• Passage:
[Start of section]

4. Can you give writing advice to my readers that you wish you had known starting out?
It took me until my senior year of high school to finish a short story and college to get in the habit of always finishing them. In graduate school, I wrote my first full novel which would become Hold Still. It took me a long time to learn that writing is work and often feels like work. The inspiration is only a small part of it. The rest of the process is often a slog. So my biggest piece of advice is to treat your writing like work and make yourself finish your projects (unless you know that the story is not worth telling, at which point, allow yourself to start something new). Also, finding a trusted person or a group of people to exchange work with is such a great way to motivate yourself to work your hardest and to teach yourself so much through reading the works in progress of others.

5. What are some of your all-time favorite books and why?
Jandy Nelson's I'll Give You the Sun. Jandy's writing is something otherworldly to me. It is spectacular. Raymond Carver's short stories have been the most influential works for me. I read them repeatedly when I was in high school and college and they helped me learn how to craft a story. Zora Neal Hurston's Their Eyes Were Watching God has taught me so much about flawed characters and the vibrancy of messy stories, plus her language is just so beautiful. Virginia Woolf and Edward P. Jones are two other favorites, whose insights into characters and the human condition offer limitless inspiration.

6. Can you tell us a little about what you are writing next?
I'm going to have to hold my cards close to my chest for this one! My next YA is still in its very early stages and I am afraid to say anything out loud about it.

7. Can you give my readers any words of wisdom about working through grief from loss of a loved one?
I am certainly not an expert, but I will offer this. Allow yourself a lot of time. Years and years, or maybe forever. It's okay to be happy and sad and angry all at once. Grief is not neat or linear. Remember to open yourself up to others, because grief is universal, and while we all suffer from it individually, we are never alone in our suffering. 

And now, you get the chance to win this wonderful book!

a Rafflecopter giveaway

1 comment:

  1. I've been very lucky to not lose anyone very close to me, mainly because I tend to distance myself from a lot of people. I lost my cat of 19 years, and that was in 2003 and I'm still not over it, to be honest. We were together from 1984 to 2003, so for me it was like losing a child since I don't have children.
    But for those who have lost a special person in their life, my best words of hope and encouragement would be that time will make a difference. It won't make it go away, or make you forget, but you will slowly heal a bit. Also, you still have your memories (and maybe photos) so talk to people if you need to, and share those great memories about the person you lost. And if all else fails, talk to a grief counselor.

[End of section]

• Tasks to carry out:
1. Using the interview above, decide whether each statement agrees with it, answering yes or no and quoting the words that decide it. (a) The interviewee wrote a first full novel in graduate school. (b) The interviewee names Raymond Carver's novels as the most influential works. (c) The interviewee describes grief as neat and linear.
2. Reproduce the portion of the interview starting with "Jandy Nelson's I'll" and going on through "offer limitless inspiration.".

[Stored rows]
[Start of section]

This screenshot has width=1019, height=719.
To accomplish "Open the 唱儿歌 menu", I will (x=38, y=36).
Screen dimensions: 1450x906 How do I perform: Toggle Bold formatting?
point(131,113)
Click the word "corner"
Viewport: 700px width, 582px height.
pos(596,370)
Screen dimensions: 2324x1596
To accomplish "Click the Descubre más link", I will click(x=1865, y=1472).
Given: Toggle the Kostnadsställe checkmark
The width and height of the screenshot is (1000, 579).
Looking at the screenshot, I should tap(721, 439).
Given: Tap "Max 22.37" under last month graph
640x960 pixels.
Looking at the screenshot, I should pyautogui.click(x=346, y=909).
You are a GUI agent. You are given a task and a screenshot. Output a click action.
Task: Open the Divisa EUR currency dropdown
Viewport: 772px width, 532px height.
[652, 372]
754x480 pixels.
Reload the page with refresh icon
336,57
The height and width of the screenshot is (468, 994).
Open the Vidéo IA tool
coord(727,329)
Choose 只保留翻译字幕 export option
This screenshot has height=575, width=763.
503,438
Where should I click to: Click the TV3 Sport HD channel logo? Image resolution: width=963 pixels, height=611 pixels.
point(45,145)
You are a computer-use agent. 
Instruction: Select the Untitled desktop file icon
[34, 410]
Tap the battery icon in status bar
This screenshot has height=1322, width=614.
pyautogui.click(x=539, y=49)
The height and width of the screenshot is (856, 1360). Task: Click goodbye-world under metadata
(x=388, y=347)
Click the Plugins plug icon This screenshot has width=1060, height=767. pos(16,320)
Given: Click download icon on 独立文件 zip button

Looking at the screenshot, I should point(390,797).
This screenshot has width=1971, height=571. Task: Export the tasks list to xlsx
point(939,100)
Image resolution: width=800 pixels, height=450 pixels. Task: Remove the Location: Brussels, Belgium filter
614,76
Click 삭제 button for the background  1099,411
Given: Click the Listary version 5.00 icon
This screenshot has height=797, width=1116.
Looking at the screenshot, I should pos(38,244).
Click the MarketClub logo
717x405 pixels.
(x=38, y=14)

[End of section]

• Solutions to the tasks:
1.
(a) Yes: "In graduate school, I wrote my first full novel which would become Hold Still."
(b) No: "Raymond Carver's short stories have been the most influential works for me."
(c) No: "Grief is not neat or linear."

2.
Jandy Nelson's I'll Give You the Sun. Jandy's writing is something otherworldly to me. It is spectacular. Raymond Carver's short stories have been the most influential works for me. I read them repeatedly when I was in high school and college and they helped me learn how to craft a story. Zora Neal Hurston's Their Eyes Were Watching God has taught me so much about flawed characters and the vibrancy of messy stories, plus her language is just so beautiful. Virginia Woolf and Edward P. Jones are two other favorites, whose insights into characters and the human condition offer limitless inspiration.